El acto de levantamiento de las actas previas de ocupación, por las que se transfiere la propiedad de los suelos al Estado para la construcción de la 'Y' vasca, se ha desarrollado en otras ocasiones con polémica. En Legutiano, el alcalde de EA se negó a firmar como testigo del acto protocolario al grito de «Gora Euskadi!» tras significarse contrario al TAV. La Subdelegación del Gobierno en Vizcaya no descarta que en las próximas semanas se produzcan nuevos actos similares en el resto de localidades atravesadas por el tren de alta velocidad en la provincia, dado que la resolución de las alegaciones presentadas por los particulares a los procesos de expropiación se encuentra «muy avanzada».

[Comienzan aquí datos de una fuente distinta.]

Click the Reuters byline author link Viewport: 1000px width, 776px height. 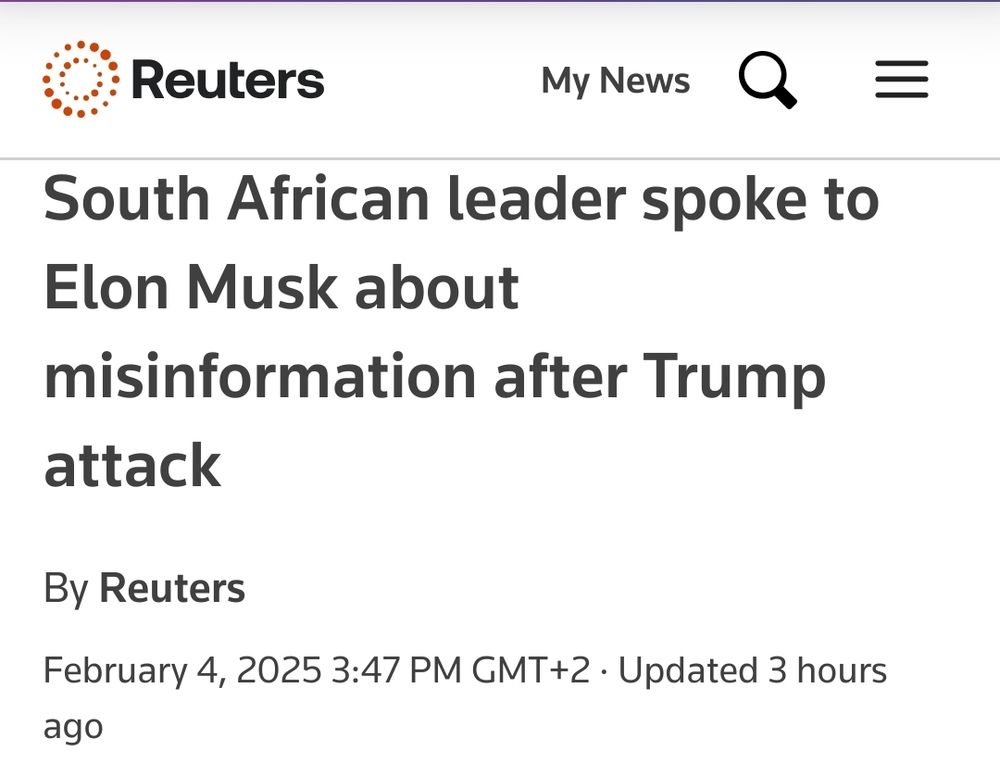[x=172, y=588]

El colectivo AHT Gelditu!, contrario al TAV, criticó ayer en una rueda de prensa en San Sebastián que los escritos ciudadanos «se han despachado sin la más mínima argumentación» e invitaron a los afectados a «mostrar firmeza, rechazar los acuerdos previos y exigir el cumplimiento del proceso legalmente establecido para las expropiaciones». En las localidades de Amorebieta y Lemoa, cerca del 80% de los propietarios cuyas tierras se ven afectadas han sido asesorados por expertos contratados por el Ayuntamiento y se han alcanzado ya los primeros acuerdos verbales con el Ministerio de Fomento.
ELA pide que se paralice
Mientras las obras de la 'Y' vasca están en desarrollo en Álava y a punto de entrar en fase de ejecución en Vizcaya y Guipúzcoa, el sindicato nacionalista ELA reiteró ayer su postura contraria a la infraestructura que, a su juicio, «no va a dar respuesta ni al movimiento de personas ni al transporte de mercancías».

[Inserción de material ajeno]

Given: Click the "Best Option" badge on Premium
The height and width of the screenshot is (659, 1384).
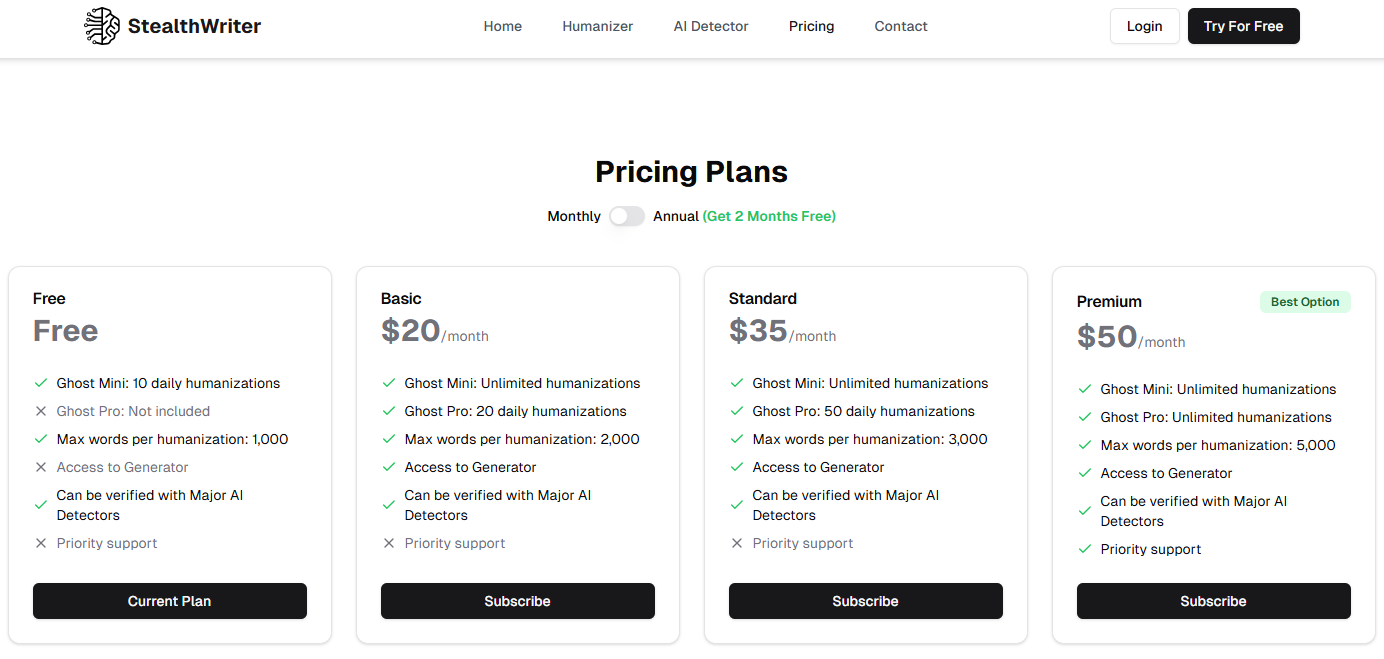Looking at the screenshot, I should point(1305,301).
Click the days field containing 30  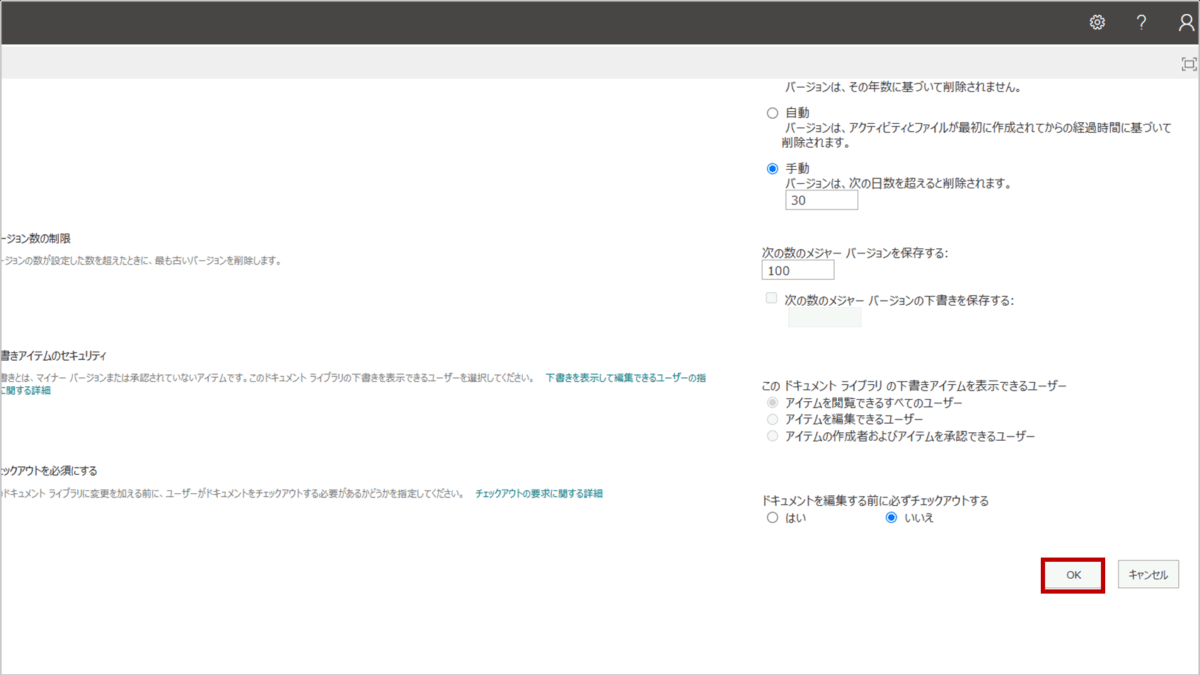pos(821,200)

El portavoz Mikel Noval demandó la «paralización» del proyecto y apuntó que sería «más eficaz» acometer «la mejora de la red ferroviaria actual». ELA cuestionó las previsiones efectuadas por el Departamento vasco de Transportes, que indican que el TAV entre las capitales vascas permitirá sacar de la carretera 6.000 vehículos diarios, muchos de ellos camiones de carga.
El alcalde de Bilbao, Iñaki Azkuna, por su parte, salió ayer en defensa de la red ferroviaria de alta velocidad. «Anhelo ver el tren entrando por Abando», dijo, tras acusar a la «izquierda radical» contraria al TAV de pretender «que seamos la aldea de Astérix y Obélix y que vayamos en taparrabos y albarcas».